Reading their poems and listening to their stories paves the way toward understanding and actual reconciliation between the warriors who return carrying the ugly burden of violence and dehumanisation, and their communities that must listen very hard and make any effort to understand what it means to be involved in a war.
However, in a complicated world such as ours, things are never that plain as we would like them to be: war is the dark side of economy and of “world politics”, which implies that companies that provide goods for our daily, wealthy lives, should continue to profit also from war and the destruction it causes. Chemical industries involved in the production of toxic gas used for chemical warfare are the very same that in peace produce effective drugs to protect our health and chemical products that make crops more abundant and resilient to parasites. Where is the limit, over which their statutory role becomes dangerous and perhaps criminal? If we imagine the statement “the train was on time”, we can attempt a Gedankenexperiment: if the train is bringing stocks of vaccine and food to a plague-ridden city, the statement conveys a morally just meaning.
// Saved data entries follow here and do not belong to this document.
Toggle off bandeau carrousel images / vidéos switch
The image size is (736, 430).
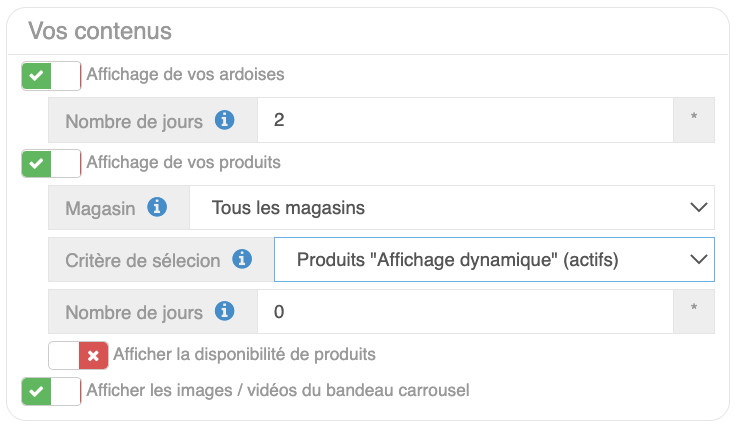(x=51, y=391)
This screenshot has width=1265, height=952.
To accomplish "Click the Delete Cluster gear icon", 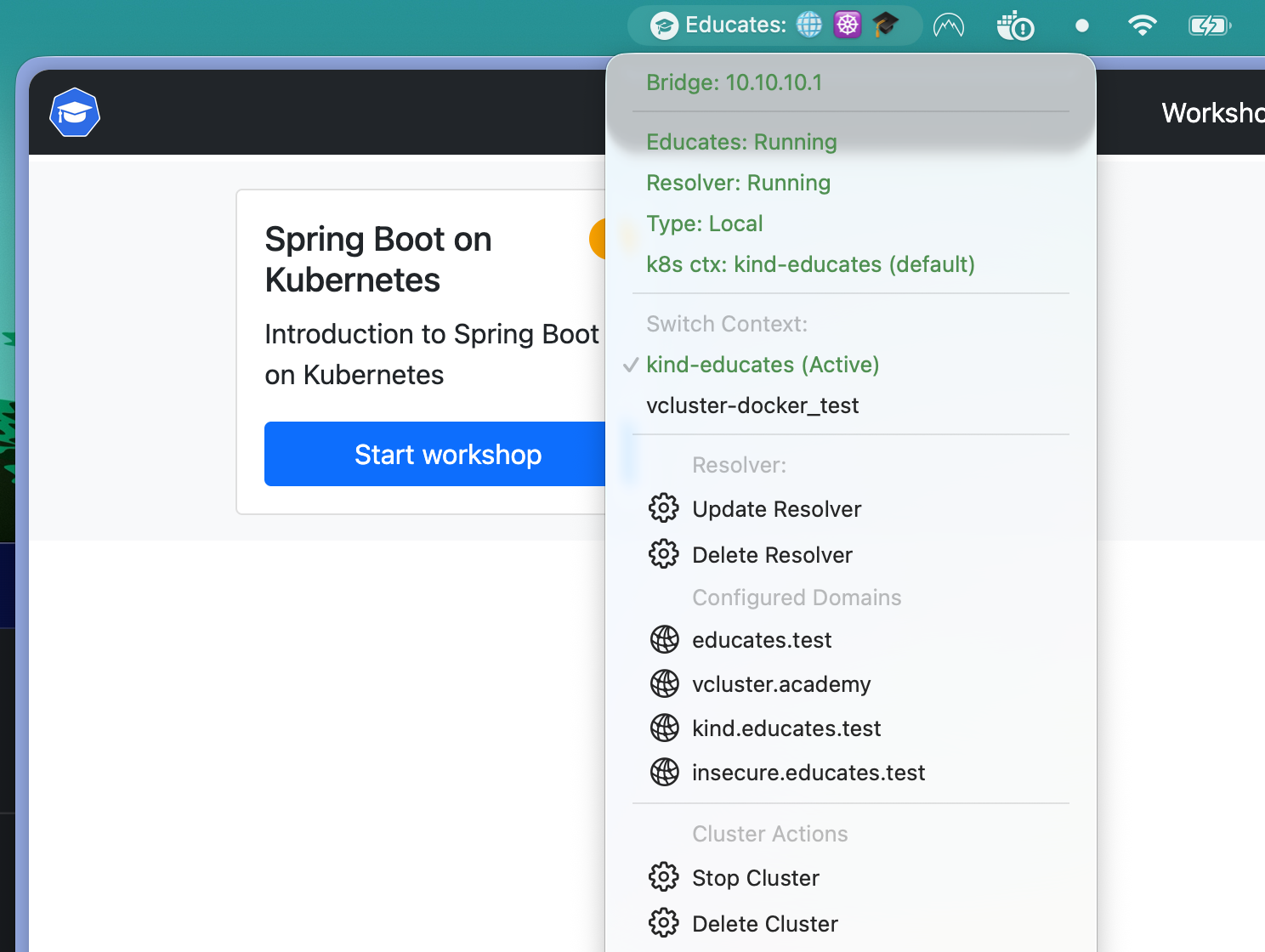I will 663,923.
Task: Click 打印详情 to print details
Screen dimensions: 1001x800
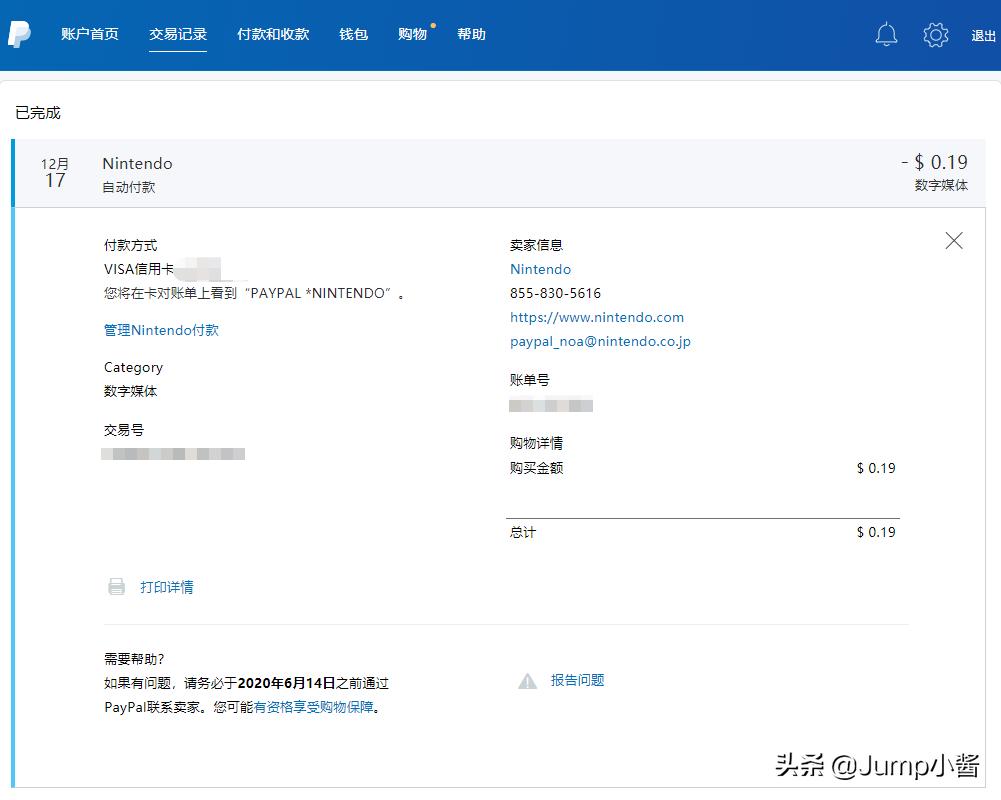Action: tap(166, 587)
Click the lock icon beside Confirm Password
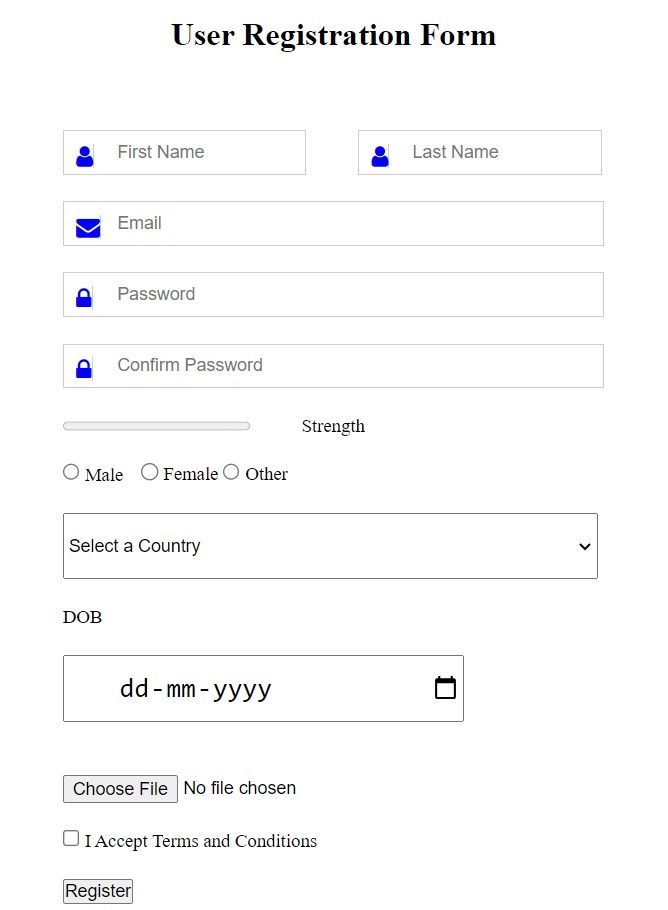Screen dimensions: 668x910 coord(84,369)
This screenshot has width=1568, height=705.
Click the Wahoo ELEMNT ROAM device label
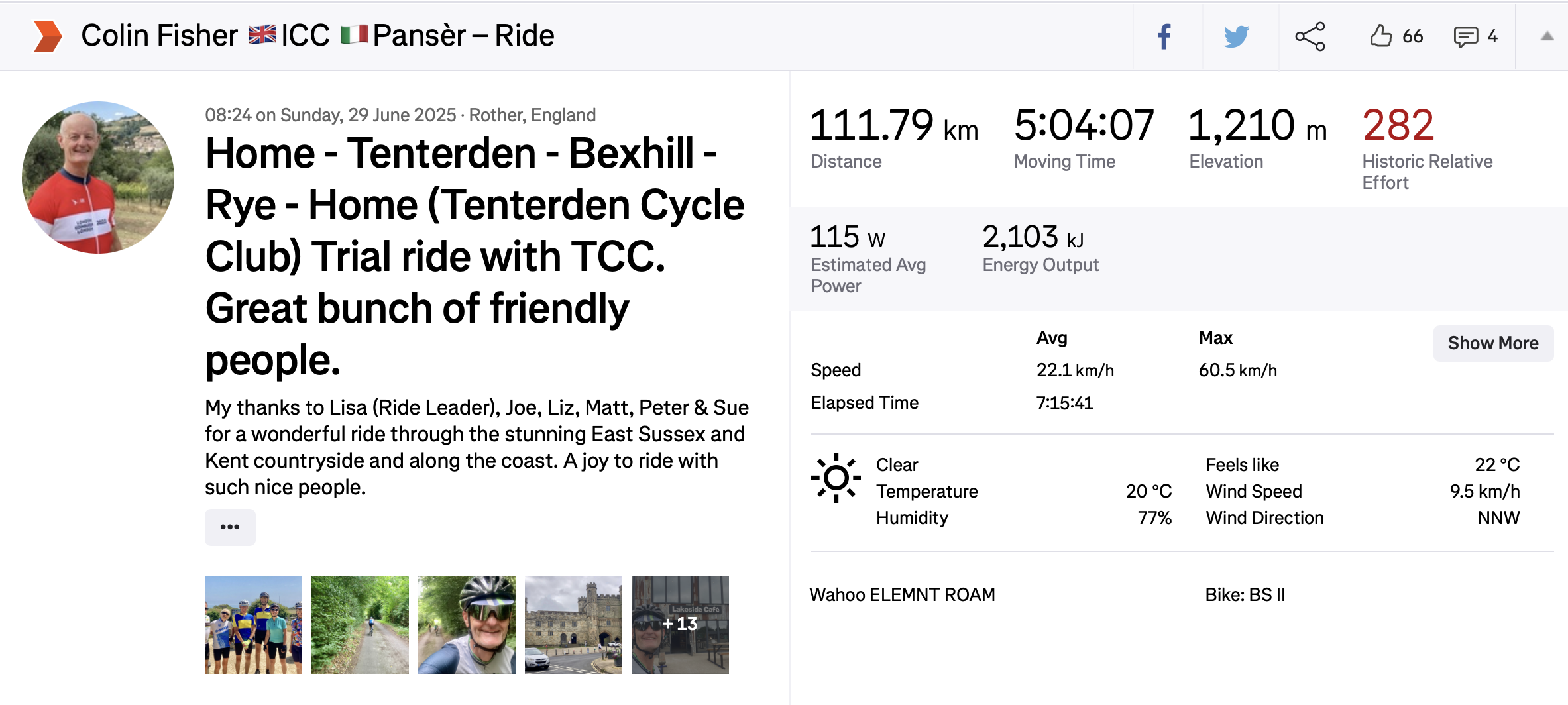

If the train, though, is deporting hundreds of people to an extermination camp, we would not call that a good story. So, the train’s punctuality is – as a merely technical state of affairs – neither good nor bad. It is the destiny of the humankind involved in its “being on time” that matters.
The authors of this book just ask their readers and society not to turn away their faces. They know that death has caught up with them, although fifty years later, and in fact they have inserted their own “pre-mortem obituaries” in the book. They denounce the fact that Bayer bought Monsanto, agreeing to pay millions of Euros to settle the claim of thousands of veterans and families who called for Monsanto’s liability for the damage done with Agent Orange. Brent, whose poetic voice sounds sometimes sarcastic and angry due to indignation, says in the poem “Vietnam Hangover”: “I got the news today. / My V.A. claim denied. / Fuck you / I don’t want money. / Just say you did It / Say you killed me with Agent Orange / Say you did It.”
This fine book reaches beyond the autobiographical and intimate sphere to touch upon such issues as chemical warfare and practices (like the “burn-pits” in Afghanistan and Iraq, or the use of OGMs) that put health and environmental equilibrium at risk. The two authors also know that their history is way more collective than it may seem, because the veterans affected by Agent Orange are hundreds of thousands, American and Vietnamese as well. Thus, the book also provides practical information for veterans and their families seeking after help, justice, and acknowledgement.